◆ Exercise aim: Reproduce all of the data, making sure that no line differs from the original.

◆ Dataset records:
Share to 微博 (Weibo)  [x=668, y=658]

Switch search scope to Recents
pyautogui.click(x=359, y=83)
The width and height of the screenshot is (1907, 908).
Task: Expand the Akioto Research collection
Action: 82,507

◆ Result below:
Share to 微博 (Weibo)  [x=668, y=658]

Switch search scope to Recents
pyautogui.click(x=359, y=83)
The width and height of the screenshot is (1907, 908).
Task: Expand the Akioto Research collection
Action: 82,507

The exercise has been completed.